GOAL OF THE EXERCISE: Return, word for word, only the lines from the one containing "Where should I click to: Click the command" through the last line of the entries.
Segment Start: RECORDS TO USE
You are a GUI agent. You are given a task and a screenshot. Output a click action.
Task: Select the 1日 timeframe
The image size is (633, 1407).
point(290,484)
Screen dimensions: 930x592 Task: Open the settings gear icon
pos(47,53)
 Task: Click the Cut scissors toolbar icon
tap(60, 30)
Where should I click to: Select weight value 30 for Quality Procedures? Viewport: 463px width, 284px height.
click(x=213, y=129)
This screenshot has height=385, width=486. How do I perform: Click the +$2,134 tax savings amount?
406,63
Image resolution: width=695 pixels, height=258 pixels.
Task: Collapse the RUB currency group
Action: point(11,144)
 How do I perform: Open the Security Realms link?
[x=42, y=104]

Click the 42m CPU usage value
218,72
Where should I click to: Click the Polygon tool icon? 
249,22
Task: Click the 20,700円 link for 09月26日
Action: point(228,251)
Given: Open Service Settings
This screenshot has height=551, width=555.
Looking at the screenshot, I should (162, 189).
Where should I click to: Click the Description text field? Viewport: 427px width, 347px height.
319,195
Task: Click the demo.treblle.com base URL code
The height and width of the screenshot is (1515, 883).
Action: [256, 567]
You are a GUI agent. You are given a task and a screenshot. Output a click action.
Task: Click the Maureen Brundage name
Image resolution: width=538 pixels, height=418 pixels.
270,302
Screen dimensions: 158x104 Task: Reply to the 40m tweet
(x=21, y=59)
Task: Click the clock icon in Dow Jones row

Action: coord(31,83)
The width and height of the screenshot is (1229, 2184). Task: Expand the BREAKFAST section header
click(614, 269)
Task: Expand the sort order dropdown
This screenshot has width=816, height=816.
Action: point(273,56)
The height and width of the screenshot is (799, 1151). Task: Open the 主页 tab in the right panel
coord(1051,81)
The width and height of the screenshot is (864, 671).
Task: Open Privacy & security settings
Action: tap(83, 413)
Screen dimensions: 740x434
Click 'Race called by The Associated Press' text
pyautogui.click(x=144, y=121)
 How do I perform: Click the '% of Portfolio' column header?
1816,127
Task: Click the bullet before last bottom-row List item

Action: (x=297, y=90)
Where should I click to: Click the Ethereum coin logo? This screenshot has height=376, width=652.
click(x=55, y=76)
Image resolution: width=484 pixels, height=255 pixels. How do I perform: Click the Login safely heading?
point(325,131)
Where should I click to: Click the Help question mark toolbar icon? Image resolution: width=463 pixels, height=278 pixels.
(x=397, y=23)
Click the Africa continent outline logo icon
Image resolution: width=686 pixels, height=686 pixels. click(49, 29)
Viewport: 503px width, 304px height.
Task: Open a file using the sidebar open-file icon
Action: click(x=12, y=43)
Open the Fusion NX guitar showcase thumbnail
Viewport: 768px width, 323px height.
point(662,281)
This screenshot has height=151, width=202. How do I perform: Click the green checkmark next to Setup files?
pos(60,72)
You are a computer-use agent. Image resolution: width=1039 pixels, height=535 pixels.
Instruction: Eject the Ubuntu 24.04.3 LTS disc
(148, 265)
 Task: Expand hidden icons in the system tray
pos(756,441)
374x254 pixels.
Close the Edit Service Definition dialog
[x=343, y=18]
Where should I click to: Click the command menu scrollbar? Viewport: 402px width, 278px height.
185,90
Segment End: RECORDS TO USE
ANSWER BOX:
Where should I click to: Click the command menu scrollbar? Viewport: 402px width, 278px height.
185,90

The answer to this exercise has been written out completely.